Geduld schreibt man mit d  Rest: Siehe Zitat.


----------



## christian150488 (13. Juni 2011)

ja gut hast recht 10ms sollte schon okay sein aber warum sollte ich nichts gutes nehmen wenn ich es doch bekomme?
Die Vesa Halterung gibt es bei allen die ich mir bisher raus gesucht habe, zb der syncmaster p2450h oder der oben genante Philips denn ich sucher ja speziel danach.

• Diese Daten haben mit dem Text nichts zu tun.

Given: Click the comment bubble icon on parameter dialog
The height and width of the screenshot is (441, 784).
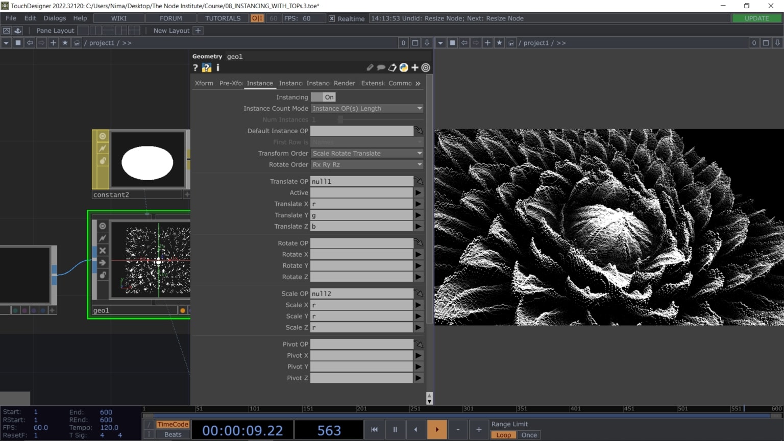Looking at the screenshot, I should pyautogui.click(x=381, y=67).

Was meinst du? würdest du den Philips mal nehmen und testen oder würdest du die Finger von lassen weil man nix drüber gehört hat? Mich juckt es nämlich in den Fingern^^


----------



## huntertech (13. Juni 2011)

christian150488 schrieb:


> ja gut hast recht 10ms sollte schon okay sein aber warum sollte ich nichts gutes nehmen wenn ich es doch bekomme?
> Die Vesa Halterung gibt es bei allen die ich mir bisher raus gesucht habe, zb der syncmaster p2450h oder der oben genante Philips denn ich sucher ja speziel danach.
> 
> Was meinst du? würdest du den Philips mal nehmen und testen oder würdest du die Finger von lassen weil man nix drüber gehört hat? Mich juckt es nämlich in den Fingern^^


 Wie gesagt, die PCGHs hat noch keinen Philips getestet, daher kann ich dir da nichts drüber sagen. Kannst ja mal googlen, was andere vielleicht schon mal getestet haben (bitte vertrau niemals Benutzerbewertungen, die haben keine Ahnung. Nur die negativen stimmen, wenn die zahlreich das Gleiche aussagen  ).


----------



## christian150488 (13. Juni 2011)

Ich hab ja leider überhaupt nix über den Philips gefunden, kein Test oder Bewertung, das ist ja leider das Problem,,,ich find noch nichtmal was da drüber von wann der ist, weil wenn der Neu ist is klar das noch nix da ist


----------



## huntertech (13. Juni 2011)

christian150488 schrieb:


> Ich hab ja leider überhaupt nix über den Philips gefunden, kein Test oder Bewertung, das ist ja leider das Problem,,,ich find noch nichtmal was da drüber von wann der ist, weil wenn der Neu ist is klar das noch nix da ist


 Das ist natürlich doof, kann dir aber auch nicht helfen bei dem Modell


----------



## christian150488 (13. Juni 2011)

Ich werd mal wenn ich Zeit hab genauer nach anderen Philips Modellen googeln wie die so sind...meinste das bringt was wenn man weis das andere vllt gut sind? Kann man dann schon mal etwas davon ausgehen das der auch gut ist?


----------



## huntertech (13. Juni 2011)

christian150488 schrieb:


> Ich werd mal wenn ich Zeit hab genauer nach anderen Philips Modellen googeln wie die so sind...meinste das bringt was wenn man weis das andere vllt gut sind? Kann man dann schon mal etwas davon ausgehen das der auch gut ist?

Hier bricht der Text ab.